Instructions to follow: Give the entries again, word for word.

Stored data

--- START ---

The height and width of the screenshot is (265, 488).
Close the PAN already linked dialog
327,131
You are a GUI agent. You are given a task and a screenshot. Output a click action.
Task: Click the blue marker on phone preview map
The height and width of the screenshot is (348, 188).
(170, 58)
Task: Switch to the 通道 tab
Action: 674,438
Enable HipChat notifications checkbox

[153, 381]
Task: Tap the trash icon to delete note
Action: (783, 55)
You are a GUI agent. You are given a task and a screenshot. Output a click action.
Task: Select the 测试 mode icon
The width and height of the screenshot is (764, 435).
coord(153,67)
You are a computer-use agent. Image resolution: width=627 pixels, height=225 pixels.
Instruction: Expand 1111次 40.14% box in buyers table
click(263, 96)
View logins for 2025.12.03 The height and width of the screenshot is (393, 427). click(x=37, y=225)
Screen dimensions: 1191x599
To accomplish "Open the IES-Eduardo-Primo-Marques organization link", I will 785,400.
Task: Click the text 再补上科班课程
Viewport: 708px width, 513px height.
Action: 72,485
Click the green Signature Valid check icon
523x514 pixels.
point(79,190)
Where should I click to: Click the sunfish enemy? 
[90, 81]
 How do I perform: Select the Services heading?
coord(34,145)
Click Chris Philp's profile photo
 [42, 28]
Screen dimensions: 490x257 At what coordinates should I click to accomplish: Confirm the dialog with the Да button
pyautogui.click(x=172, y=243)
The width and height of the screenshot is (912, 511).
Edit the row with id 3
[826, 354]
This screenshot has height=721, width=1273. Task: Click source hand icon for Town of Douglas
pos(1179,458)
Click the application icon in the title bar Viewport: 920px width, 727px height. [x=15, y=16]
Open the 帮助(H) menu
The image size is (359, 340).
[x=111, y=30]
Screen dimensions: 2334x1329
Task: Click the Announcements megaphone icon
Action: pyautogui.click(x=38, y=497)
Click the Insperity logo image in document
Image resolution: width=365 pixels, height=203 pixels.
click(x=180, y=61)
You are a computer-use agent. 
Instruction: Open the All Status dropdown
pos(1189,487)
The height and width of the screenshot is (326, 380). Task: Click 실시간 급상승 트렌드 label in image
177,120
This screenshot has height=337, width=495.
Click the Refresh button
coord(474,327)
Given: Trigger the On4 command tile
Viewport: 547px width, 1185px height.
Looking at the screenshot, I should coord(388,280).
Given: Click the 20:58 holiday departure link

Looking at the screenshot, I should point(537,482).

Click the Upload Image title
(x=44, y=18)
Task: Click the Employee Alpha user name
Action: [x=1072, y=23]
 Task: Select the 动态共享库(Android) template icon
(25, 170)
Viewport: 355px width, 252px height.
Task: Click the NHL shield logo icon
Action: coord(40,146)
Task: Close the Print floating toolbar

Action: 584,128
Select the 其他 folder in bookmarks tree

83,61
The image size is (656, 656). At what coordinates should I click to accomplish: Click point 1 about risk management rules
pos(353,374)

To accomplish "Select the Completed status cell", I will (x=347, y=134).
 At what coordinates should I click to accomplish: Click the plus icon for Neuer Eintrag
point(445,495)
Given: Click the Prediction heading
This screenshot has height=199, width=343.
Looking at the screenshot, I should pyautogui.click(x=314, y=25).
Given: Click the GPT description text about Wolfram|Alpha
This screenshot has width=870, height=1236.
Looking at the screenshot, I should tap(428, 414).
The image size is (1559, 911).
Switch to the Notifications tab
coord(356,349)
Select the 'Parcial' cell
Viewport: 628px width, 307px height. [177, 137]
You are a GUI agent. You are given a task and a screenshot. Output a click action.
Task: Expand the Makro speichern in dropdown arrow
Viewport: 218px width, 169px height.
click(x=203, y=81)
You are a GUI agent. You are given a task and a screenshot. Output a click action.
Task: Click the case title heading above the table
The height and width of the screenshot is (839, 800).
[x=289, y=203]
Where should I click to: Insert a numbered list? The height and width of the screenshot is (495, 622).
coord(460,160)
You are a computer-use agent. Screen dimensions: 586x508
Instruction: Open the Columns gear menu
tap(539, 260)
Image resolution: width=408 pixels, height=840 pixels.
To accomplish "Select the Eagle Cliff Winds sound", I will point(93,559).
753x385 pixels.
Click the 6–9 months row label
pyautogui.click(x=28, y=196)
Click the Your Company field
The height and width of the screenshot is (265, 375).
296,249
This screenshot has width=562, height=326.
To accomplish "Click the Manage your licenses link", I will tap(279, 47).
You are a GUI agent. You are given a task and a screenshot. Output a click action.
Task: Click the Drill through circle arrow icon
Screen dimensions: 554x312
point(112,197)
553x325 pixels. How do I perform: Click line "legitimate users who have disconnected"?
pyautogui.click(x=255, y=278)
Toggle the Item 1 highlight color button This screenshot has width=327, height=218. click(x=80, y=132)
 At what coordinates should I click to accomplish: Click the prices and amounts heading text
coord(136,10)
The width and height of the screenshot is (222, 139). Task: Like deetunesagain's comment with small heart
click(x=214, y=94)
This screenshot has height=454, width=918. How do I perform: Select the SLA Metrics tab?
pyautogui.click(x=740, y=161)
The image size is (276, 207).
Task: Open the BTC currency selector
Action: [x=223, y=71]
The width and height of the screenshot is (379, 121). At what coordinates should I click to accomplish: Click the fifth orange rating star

--- END ---

Result below:
The height and width of the screenshot is (265, 488).
Close the PAN already linked dialog
327,131
You are a GUI agent. You are given a task and a screenshot. Output a click action.
Task: Click the blue marker on phone preview map
The height and width of the screenshot is (348, 188).
(170, 58)
Task: Switch to the 通道 tab
Action: 674,438
Enable HipChat notifications checkbox

[153, 381]
Task: Tap the trash icon to delete note
Action: (783, 55)
You are a GUI agent. You are given a task and a screenshot. Output a click action.
Task: Select the 测试 mode icon
The width and height of the screenshot is (764, 435).
coord(153,67)
You are a computer-use agent. Image resolution: width=627 pixels, height=225 pixels.
Instruction: Expand 1111次 40.14% box in buyers table
click(263, 96)
View logins for 2025.12.03 The height and width of the screenshot is (393, 427). click(x=37, y=225)
Screen dimensions: 1191x599
To accomplish "Open the IES-Eduardo-Primo-Marques organization link", I will 785,400.
Task: Click the text 再补上科班课程
Viewport: 708px width, 513px height.
Action: 72,485
Click the green Signature Valid check icon
523x514 pixels.
point(79,190)
Where should I click to: Click the sunfish enemy? 
[90, 81]
 How do I perform: Select the Services heading?
coord(34,145)
Click Chris Philp's profile photo
 [42, 28]
Screen dimensions: 490x257 At what coordinates should I click to accomplish: Confirm the dialog with the Да button
pyautogui.click(x=172, y=243)
The width and height of the screenshot is (912, 511).
Edit the row with id 3
[826, 354]
This screenshot has height=721, width=1273. Task: Click source hand icon for Town of Douglas
pos(1179,458)
Click the application icon in the title bar Viewport: 920px width, 727px height. [x=15, y=16]
Open the 帮助(H) menu
The image size is (359, 340).
[x=111, y=30]
Screen dimensions: 2334x1329
Task: Click the Announcements megaphone icon
Action: pyautogui.click(x=38, y=497)
Click the Insperity logo image in document
Image resolution: width=365 pixels, height=203 pixels.
click(x=180, y=61)
You are a computer-use agent. 
Instruction: Open the All Status dropdown
pos(1189,487)
The height and width of the screenshot is (326, 380). Task: Click 실시간 급상승 트렌드 label in image
177,120
This screenshot has height=337, width=495.
Click the Refresh button
coord(474,327)
Given: Trigger the On4 command tile
Viewport: 547px width, 1185px height.
Looking at the screenshot, I should coord(388,280).
Given: Click the 20:58 holiday departure link

Looking at the screenshot, I should point(537,482).

Click the Upload Image title
(x=44, y=18)
Task: Click the Employee Alpha user name
Action: [x=1072, y=23]
 Task: Select the 动态共享库(Android) template icon
(25, 170)
Viewport: 355px width, 252px height.
Task: Click the NHL shield logo icon
Action: coord(40,146)
Task: Close the Print floating toolbar

Action: 584,128
Select the 其他 folder in bookmarks tree

83,61
The image size is (656, 656). At what coordinates should I click to accomplish: Click point 1 about risk management rules
pos(353,374)

To accomplish "Select the Completed status cell", I will (x=347, y=134).
 At what coordinates should I click to accomplish: Click the plus icon for Neuer Eintrag
point(445,495)
Given: Click the Prediction heading
This screenshot has height=199, width=343.
Looking at the screenshot, I should pyautogui.click(x=314, y=25).
Given: Click the GPT description text about Wolfram|Alpha
This screenshot has width=870, height=1236.
Looking at the screenshot, I should tap(428, 414).
The image size is (1559, 911).
Switch to the Notifications tab
coord(356,349)
Select the 'Parcial' cell
Viewport: 628px width, 307px height. [177, 137]
You are a GUI agent. You are given a task and a screenshot. Output a click action.
Task: Expand the Makro speichern in dropdown arrow
Viewport: 218px width, 169px height.
click(x=203, y=81)
You are a GUI agent. You are given a task and a screenshot. Output a click action.
Task: Click the case title heading above the table
The height and width of the screenshot is (839, 800).
[x=289, y=203]
Where should I click to: Insert a numbered list? The height and width of the screenshot is (495, 622).
coord(460,160)
You are a computer-use agent. Screen dimensions: 586x508
Instruction: Open the Columns gear menu
tap(539, 260)
Image resolution: width=408 pixels, height=840 pixels.
To accomplish "Select the Eagle Cliff Winds sound", I will point(93,559).
753x385 pixels.
Click the 6–9 months row label
pyautogui.click(x=28, y=196)
Click the Your Company field
The height and width of the screenshot is (265, 375).
296,249
This screenshot has width=562, height=326.
To accomplish "Click the Manage your licenses link", I will tap(279, 47).
You are a GUI agent. You are given a task and a screenshot. Output a click action.
Task: Click the Drill through circle arrow icon
Screen dimensions: 554x312
point(112,197)
553x325 pixels. How do I perform: Click line "legitimate users who have disconnected"?
pyautogui.click(x=255, y=278)
Toggle the Item 1 highlight color button This screenshot has width=327, height=218. click(x=80, y=132)
 At what coordinates should I click to accomplish: Click the prices and amounts heading text
coord(136,10)
The width and height of the screenshot is (222, 139). Task: Like deetunesagain's comment with small heart
click(x=214, y=94)
This screenshot has height=454, width=918. How do I perform: Select the SLA Metrics tab?
pyautogui.click(x=740, y=161)
The image size is (276, 207).
Task: Open the BTC currency selector
Action: [x=223, y=71]
The width and height of the screenshot is (379, 121). At what coordinates should I click to accomplish: Click the fifth orange rating star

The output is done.